## Description of the task
Reproduce exactly, and only, the lines below from the one containing "Instruction: Click the Votes label" through the one containing "Open Host tools".

################

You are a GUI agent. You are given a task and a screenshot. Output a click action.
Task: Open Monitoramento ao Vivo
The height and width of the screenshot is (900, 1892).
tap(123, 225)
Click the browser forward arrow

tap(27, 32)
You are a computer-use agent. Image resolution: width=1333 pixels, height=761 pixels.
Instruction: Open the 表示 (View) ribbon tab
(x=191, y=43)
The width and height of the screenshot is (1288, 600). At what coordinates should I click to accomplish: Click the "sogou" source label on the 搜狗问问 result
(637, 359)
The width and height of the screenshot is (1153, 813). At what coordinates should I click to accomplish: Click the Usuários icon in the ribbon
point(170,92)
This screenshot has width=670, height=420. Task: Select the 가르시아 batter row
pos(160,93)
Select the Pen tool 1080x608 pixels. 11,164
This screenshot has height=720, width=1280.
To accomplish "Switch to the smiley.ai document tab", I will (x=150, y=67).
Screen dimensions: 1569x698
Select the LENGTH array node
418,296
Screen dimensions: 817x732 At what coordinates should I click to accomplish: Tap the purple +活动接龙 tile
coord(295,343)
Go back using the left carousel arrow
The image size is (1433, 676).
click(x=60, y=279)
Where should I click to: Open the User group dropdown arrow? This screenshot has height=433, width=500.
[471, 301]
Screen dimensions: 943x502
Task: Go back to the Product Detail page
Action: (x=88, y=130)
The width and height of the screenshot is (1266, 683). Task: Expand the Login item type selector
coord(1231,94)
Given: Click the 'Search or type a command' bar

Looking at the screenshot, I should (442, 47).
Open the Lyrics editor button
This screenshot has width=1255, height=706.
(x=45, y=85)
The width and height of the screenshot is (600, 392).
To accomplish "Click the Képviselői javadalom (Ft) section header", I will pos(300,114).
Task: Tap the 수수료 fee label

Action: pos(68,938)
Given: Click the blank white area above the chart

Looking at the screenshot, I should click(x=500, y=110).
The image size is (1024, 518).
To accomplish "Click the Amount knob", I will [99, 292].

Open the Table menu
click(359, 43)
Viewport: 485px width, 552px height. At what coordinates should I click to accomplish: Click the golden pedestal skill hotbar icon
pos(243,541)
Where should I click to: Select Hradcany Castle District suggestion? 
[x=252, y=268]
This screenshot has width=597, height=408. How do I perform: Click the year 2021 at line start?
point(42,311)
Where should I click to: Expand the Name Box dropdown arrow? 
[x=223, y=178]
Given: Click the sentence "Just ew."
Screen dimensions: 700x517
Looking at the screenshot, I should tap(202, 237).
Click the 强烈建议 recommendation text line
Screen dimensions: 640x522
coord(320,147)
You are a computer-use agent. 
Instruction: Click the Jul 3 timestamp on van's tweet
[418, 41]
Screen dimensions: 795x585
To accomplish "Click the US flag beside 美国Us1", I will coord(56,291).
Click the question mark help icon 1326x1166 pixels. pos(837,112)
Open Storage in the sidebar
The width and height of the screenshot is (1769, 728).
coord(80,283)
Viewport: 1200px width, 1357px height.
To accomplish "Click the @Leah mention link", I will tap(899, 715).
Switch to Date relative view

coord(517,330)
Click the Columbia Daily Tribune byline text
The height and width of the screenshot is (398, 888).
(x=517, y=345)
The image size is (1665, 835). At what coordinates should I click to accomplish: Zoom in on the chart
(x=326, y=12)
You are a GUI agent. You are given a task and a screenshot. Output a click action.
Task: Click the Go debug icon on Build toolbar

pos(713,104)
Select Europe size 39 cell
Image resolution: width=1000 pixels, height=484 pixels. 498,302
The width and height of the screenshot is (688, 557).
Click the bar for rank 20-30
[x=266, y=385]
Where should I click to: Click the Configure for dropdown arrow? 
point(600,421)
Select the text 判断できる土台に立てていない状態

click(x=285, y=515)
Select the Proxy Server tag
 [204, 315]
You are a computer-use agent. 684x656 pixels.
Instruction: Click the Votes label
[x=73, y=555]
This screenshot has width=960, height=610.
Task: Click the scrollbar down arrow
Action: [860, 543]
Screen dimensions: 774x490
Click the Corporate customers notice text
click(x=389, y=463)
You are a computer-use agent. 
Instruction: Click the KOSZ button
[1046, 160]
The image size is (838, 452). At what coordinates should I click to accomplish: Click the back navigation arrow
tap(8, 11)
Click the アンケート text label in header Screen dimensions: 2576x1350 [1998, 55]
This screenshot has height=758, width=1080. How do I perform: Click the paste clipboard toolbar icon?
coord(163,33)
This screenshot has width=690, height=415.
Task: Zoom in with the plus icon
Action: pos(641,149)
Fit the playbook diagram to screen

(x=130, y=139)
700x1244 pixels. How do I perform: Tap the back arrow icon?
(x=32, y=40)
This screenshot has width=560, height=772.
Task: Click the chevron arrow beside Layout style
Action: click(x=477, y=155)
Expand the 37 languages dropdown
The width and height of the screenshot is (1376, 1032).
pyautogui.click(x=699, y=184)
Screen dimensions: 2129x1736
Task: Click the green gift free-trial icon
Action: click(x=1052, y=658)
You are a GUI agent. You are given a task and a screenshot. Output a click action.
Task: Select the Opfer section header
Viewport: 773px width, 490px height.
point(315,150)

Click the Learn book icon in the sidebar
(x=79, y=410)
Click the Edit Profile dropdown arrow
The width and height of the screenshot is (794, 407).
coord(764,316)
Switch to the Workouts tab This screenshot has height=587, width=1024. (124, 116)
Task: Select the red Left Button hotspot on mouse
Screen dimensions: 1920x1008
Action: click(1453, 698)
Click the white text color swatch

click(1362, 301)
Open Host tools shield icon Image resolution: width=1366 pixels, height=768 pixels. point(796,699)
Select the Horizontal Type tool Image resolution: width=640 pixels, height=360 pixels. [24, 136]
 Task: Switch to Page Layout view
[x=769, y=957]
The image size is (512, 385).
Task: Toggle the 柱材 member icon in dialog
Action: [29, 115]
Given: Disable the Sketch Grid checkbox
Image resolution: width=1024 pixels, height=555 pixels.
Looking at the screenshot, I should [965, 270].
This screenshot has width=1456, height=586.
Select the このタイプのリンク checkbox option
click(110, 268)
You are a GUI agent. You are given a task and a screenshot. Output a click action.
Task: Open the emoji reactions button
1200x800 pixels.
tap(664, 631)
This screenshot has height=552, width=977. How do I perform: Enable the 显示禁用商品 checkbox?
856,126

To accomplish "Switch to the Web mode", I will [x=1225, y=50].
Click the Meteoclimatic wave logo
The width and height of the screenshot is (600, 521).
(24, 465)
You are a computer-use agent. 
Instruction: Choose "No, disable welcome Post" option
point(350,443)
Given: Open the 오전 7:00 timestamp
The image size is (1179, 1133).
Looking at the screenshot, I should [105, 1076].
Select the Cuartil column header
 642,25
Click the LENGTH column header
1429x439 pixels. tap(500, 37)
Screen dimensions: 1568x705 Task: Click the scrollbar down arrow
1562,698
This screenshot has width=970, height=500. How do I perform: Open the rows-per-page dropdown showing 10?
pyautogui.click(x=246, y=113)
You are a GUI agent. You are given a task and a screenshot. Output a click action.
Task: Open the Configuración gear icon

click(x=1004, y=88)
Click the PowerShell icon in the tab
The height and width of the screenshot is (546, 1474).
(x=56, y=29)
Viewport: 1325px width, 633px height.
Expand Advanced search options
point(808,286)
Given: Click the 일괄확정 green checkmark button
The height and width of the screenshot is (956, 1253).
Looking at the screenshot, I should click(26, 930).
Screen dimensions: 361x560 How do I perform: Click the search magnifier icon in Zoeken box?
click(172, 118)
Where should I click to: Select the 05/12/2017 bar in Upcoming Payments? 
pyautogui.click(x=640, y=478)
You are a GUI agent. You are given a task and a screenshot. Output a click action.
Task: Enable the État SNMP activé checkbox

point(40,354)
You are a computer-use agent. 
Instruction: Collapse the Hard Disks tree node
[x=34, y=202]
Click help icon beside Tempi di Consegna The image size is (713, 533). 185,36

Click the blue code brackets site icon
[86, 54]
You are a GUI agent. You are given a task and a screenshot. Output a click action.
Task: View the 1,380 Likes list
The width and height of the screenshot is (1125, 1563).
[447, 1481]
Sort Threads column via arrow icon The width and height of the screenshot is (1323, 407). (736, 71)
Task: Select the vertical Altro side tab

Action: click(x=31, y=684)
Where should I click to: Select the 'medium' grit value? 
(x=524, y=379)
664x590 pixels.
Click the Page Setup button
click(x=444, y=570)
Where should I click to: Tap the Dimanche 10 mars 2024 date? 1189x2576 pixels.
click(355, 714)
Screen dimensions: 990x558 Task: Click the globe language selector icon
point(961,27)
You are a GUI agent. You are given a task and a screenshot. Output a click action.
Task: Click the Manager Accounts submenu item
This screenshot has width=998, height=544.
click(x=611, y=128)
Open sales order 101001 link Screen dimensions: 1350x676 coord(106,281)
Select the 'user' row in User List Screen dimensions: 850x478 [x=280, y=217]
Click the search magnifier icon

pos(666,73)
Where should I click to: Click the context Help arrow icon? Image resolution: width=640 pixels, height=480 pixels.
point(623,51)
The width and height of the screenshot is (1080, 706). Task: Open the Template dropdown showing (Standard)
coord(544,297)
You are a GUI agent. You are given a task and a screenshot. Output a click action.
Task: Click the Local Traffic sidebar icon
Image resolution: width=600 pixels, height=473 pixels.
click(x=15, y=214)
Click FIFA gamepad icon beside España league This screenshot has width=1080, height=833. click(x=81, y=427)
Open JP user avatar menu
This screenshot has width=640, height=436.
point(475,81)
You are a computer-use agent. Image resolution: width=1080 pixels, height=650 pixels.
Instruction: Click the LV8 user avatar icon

################

## Solution for this task
Instruction: Click the Votes label
[x=73, y=555]
This screenshot has width=960, height=610.
Task: Click the scrollbar down arrow
Action: [860, 543]
Screen dimensions: 774x490
Click the Corporate customers notice text
click(x=389, y=463)
You are a computer-use agent. 
Instruction: Click the KOSZ button
[1046, 160]
The image size is (838, 452). At what coordinates should I click to accomplish: Click the back navigation arrow
tap(8, 11)
Click the アンケート text label in header Screen dimensions: 2576x1350 [1998, 55]
This screenshot has height=758, width=1080. How do I perform: Click the paste clipboard toolbar icon?
coord(163,33)
This screenshot has width=690, height=415.
Task: Zoom in with the plus icon
Action: pos(641,149)
Fit the playbook diagram to screen

(x=130, y=139)
700x1244 pixels. How do I perform: Tap the back arrow icon?
(x=32, y=40)
This screenshot has width=560, height=772.
Task: Click the chevron arrow beside Layout style
Action: click(x=477, y=155)
Expand the 37 languages dropdown
The width and height of the screenshot is (1376, 1032).
pyautogui.click(x=699, y=184)
Screen dimensions: 2129x1736
Task: Click the green gift free-trial icon
Action: click(x=1052, y=658)
You are a GUI agent. You are given a task and a screenshot. Output a click action.
Task: Select the Opfer section header
Viewport: 773px width, 490px height.
point(315,150)

Click the Learn book icon in the sidebar
(x=79, y=410)
Click the Edit Profile dropdown arrow
The width and height of the screenshot is (794, 407).
coord(764,316)
Switch to the Workouts tab This screenshot has height=587, width=1024. (124, 116)
Task: Select the red Left Button hotspot on mouse
Screen dimensions: 1920x1008
Action: click(1453, 698)
Click the white text color swatch

click(1362, 301)
Open Host tools shield icon Image resolution: width=1366 pixels, height=768 pixels. point(796,699)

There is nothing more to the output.